Stored entries
☆ ☆ ☆ ☆ ☆ ☆ ☆

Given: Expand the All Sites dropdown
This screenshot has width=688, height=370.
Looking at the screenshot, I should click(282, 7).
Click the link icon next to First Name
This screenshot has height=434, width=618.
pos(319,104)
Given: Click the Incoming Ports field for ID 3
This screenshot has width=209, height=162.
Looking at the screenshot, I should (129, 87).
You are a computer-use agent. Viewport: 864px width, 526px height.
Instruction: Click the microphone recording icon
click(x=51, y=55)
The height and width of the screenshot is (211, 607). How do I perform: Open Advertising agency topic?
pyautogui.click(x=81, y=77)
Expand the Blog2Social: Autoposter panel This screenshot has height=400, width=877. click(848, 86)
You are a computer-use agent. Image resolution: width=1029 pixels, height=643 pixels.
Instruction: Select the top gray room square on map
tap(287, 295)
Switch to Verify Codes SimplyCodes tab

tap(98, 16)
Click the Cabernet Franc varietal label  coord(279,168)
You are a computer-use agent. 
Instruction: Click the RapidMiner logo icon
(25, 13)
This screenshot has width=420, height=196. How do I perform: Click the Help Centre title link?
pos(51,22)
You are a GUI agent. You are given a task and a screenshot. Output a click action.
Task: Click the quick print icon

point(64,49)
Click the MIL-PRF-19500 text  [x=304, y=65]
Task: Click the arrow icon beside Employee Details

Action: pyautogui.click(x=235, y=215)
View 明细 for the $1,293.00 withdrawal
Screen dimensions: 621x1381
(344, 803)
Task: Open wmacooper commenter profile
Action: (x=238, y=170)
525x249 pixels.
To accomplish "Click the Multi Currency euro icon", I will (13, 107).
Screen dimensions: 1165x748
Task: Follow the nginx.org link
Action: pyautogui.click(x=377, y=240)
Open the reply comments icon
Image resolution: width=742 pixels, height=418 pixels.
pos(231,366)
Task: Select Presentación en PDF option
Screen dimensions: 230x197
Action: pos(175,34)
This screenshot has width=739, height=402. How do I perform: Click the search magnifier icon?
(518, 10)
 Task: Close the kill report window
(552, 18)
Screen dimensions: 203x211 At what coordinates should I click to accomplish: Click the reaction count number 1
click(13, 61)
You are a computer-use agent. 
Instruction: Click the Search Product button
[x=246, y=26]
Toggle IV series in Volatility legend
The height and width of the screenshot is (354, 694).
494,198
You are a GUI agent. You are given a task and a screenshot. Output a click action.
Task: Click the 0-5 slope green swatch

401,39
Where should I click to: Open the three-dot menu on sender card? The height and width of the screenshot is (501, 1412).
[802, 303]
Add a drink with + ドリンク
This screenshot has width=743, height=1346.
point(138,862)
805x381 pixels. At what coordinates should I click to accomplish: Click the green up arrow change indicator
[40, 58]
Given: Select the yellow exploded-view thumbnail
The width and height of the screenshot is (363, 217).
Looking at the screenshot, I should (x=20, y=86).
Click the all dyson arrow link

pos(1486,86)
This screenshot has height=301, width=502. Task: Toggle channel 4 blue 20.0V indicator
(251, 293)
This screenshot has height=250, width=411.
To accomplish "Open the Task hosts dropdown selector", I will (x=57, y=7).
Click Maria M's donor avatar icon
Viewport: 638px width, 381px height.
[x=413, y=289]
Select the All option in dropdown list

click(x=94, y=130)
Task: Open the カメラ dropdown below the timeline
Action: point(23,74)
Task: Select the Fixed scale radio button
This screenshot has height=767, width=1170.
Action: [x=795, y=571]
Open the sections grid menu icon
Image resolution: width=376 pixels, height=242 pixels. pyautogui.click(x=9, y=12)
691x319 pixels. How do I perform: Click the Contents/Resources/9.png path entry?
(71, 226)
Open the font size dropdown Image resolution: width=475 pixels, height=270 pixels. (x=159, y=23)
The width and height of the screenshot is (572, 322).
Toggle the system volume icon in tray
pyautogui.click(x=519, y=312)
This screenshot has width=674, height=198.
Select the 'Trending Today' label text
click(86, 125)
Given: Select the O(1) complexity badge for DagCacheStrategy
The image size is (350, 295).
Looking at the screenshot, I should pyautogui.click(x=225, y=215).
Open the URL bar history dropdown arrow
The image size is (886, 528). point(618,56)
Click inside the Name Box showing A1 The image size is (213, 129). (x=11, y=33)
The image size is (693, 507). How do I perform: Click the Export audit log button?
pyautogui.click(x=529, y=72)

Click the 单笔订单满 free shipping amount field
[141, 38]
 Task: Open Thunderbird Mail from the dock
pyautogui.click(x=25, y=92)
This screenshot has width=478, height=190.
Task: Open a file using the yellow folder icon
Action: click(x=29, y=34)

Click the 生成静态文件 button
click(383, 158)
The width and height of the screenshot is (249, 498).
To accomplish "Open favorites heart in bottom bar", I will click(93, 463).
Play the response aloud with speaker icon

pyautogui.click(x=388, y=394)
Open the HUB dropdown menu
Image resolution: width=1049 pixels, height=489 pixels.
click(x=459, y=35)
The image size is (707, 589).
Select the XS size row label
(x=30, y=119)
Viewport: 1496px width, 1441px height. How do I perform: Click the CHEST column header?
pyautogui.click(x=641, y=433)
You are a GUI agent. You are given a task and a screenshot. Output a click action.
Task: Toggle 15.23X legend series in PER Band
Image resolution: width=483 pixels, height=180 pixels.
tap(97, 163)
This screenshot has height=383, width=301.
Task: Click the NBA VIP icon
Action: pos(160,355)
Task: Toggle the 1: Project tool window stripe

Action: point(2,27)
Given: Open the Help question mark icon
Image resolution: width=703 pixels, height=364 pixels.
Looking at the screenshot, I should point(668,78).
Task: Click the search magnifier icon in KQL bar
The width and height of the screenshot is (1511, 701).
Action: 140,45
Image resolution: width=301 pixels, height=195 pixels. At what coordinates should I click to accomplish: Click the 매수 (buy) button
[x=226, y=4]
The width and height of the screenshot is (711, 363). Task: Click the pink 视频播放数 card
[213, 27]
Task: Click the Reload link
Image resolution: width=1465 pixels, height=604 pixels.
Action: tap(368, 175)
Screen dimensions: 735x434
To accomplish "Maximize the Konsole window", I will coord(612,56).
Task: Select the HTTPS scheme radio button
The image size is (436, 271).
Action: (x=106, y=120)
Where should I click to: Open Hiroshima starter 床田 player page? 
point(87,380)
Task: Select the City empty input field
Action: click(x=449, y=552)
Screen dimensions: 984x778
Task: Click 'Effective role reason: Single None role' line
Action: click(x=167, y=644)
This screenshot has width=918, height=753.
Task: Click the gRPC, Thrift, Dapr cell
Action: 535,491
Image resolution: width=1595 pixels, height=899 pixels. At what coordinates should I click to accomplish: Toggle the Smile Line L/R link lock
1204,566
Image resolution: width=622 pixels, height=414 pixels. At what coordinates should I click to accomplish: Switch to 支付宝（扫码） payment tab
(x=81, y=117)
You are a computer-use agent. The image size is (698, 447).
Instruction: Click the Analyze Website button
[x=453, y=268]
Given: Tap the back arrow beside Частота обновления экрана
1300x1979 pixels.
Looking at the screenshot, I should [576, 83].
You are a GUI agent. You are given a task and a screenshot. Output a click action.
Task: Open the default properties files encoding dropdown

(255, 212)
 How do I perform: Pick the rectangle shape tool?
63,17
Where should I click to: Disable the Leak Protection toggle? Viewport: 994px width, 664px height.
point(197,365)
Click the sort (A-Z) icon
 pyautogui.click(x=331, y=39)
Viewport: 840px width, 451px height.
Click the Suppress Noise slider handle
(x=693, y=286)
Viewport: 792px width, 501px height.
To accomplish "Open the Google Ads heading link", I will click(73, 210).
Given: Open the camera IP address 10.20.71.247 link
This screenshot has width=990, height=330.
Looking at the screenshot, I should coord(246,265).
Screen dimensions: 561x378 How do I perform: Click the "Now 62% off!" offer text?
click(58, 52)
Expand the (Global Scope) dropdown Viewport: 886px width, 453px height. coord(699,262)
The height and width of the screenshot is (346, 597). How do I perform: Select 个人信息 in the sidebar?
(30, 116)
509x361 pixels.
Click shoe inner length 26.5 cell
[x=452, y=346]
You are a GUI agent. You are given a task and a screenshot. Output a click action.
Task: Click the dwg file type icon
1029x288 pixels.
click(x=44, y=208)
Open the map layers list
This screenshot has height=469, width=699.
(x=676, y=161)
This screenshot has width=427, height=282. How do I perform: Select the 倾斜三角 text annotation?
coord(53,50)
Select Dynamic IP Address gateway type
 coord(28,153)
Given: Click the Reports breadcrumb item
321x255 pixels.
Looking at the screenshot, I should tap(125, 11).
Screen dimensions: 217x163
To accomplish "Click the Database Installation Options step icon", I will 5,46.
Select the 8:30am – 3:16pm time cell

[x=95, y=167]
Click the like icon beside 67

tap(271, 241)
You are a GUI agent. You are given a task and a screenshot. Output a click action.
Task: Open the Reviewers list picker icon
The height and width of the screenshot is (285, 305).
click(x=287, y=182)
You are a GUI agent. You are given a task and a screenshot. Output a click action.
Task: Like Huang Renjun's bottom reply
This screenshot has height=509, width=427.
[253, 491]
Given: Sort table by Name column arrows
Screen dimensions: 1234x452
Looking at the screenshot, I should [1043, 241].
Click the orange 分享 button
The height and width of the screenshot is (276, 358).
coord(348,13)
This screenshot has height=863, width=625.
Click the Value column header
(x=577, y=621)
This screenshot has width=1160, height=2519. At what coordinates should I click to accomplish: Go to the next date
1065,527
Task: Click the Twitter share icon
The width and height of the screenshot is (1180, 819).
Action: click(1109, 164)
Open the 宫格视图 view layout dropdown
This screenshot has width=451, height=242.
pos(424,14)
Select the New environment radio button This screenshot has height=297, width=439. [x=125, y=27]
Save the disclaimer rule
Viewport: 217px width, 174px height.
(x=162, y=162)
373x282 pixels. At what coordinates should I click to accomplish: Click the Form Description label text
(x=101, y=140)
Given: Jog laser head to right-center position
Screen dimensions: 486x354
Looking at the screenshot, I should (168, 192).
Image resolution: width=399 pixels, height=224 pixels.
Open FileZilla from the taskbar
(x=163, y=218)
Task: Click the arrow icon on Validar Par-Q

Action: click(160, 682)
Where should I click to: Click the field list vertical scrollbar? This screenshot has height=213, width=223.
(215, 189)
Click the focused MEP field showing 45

☆ ☆ ☆ ☆ ☆ ☆ ☆

■ **TASK OBJECTIVE**
The lines above from the one containing "Click the MIL-PRF-19500" through the one containing "525x249 pixels." are to be set down exactly, and no others.

■ **REPLY TO THE TASK**
Click the MIL-PRF-19500 text  [x=304, y=65]
Task: Click the arrow icon beside Employee Details

Action: pyautogui.click(x=235, y=215)
View 明细 for the $1,293.00 withdrawal
Screen dimensions: 621x1381
(344, 803)
Task: Open wmacooper commenter profile
Action: (x=238, y=170)
525x249 pixels.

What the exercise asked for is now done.